What this task involves →
All lines from the line containing "401 Jobangebote (460, 2070)" up to and including the last line of the entries must be written out exactly, with no others.

(Dataset records)
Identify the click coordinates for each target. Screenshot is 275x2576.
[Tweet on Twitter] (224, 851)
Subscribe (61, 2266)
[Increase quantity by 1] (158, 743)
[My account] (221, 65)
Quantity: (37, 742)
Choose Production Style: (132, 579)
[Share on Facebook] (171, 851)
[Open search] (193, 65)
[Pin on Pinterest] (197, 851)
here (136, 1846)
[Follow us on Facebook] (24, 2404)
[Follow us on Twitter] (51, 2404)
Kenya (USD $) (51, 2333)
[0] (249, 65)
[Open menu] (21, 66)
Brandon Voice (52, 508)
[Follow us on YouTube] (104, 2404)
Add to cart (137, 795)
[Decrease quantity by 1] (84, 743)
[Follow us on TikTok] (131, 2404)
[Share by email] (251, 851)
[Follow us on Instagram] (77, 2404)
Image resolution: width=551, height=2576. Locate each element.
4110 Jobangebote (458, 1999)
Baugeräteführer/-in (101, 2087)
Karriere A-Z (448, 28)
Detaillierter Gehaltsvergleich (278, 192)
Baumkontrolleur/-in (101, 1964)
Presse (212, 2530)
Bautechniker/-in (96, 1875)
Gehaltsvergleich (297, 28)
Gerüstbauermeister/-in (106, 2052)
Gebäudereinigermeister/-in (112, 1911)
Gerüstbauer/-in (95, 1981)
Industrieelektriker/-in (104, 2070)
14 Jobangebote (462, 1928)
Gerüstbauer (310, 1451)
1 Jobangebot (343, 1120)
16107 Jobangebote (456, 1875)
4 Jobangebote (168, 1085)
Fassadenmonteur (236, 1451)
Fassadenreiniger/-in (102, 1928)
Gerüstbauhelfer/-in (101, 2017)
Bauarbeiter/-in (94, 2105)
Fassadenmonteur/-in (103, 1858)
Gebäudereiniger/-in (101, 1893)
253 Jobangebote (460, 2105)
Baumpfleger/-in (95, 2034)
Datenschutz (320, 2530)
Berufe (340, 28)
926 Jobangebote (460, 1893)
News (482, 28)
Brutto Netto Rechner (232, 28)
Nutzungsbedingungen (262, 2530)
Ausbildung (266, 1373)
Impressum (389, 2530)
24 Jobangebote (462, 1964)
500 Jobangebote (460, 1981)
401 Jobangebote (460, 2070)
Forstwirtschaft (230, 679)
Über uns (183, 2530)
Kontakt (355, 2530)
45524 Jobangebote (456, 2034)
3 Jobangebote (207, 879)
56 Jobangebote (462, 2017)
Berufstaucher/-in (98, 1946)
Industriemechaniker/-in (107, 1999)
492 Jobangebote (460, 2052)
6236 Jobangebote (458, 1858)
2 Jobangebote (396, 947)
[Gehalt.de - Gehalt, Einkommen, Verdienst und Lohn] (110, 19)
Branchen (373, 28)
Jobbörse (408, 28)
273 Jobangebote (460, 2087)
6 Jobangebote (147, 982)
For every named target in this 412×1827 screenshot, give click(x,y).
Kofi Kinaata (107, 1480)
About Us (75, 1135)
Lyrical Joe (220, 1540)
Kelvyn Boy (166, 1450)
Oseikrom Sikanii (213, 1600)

Result for this task →
401 Jobangebote (460, 2070)
Forstwirtschaft (230, 679)
Über uns (183, 2530)
Kontakt (355, 2530)
45524 Jobangebote (456, 2034)
3 Jobangebote (207, 879)
56 Jobangebote (462, 2017)
Berufstaucher/-in (98, 1946)
Industriemechaniker/-in (107, 1999)
492 Jobangebote (460, 2052)
6236 Jobangebote (458, 1858)
2 Jobangebote (396, 947)
[Gehalt.de - Gehalt, Einkommen, Verdienst und Lohn] (110, 19)
Branchen (373, 28)
Jobbörse (408, 28)
273 Jobangebote (460, 2087)
6 Jobangebote (147, 982)
For every named target in this 412×1827 screenshot, give click(x,y).
Kofi Kinaata (107, 1480)
About Us (75, 1135)
Lyrical Joe (220, 1540)
Kelvyn Boy (166, 1450)
Oseikrom Sikanii (213, 1600)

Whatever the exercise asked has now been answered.